Differential localization in cells of myosin II heavy chain kinases during cytokinesis and polarized migration.

BACKGROUND

Cortical myosin-II filaments in Dictyostelium discoideum display enrichment in the posterior of the cell during cell migration, and in the cleavage furrow during cytokinesis. Filament assembly in turn is regulated by phosphorylation in the tail region of the myosin heavy chain (MHC). Early studies have revealed one enzyme, MHCK-A, which participates in filament assembly control, and two other structurally related enzymes, MHCK-B and -C. In this report we evaluate the biochemical properties of MHCK-C, and using fluorescence microscopy in living cells we examine the localization of GFP-labeled MHCK-A, -B, and -C in relation to GFP-myosin-II localization.

RESULTS

Biochemical analysis indicates that MHCK-C can phosphorylate MHC with concomitant disassembly of myosin II filaments. In living cells, GFP-MHCK-A displayed frequent enrichment in the anterior of polarized migrating cells, and in the polar region but not the furrow during cytokinesis. GFP-MHCK-B generally displayed a homogeneous distribution. In migrating cells GFP-MHCK-C displayed posterior enrichment similar to that of myosin II, but did not localize with myosin II to the furrow during the early stage of cytokinesis.
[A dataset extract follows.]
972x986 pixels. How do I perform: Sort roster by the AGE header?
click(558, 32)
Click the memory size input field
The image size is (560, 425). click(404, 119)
At the late stage of cytokinesis, GFP-MHCK-C became strongly enriched in the cleavage furrow, remaining there through completion of division.

CONCLUSION

MHCK-A, -B, and -C display distinct cellular localization patterns suggesting different cellular functions and regulation for each MHCK isoform. The strong localization of MHCK-C to the cleavage furrow in the late stages of cell division may reflect a mechanism by which the cell regulates the progressive removal of myosin II as furrowing progresses.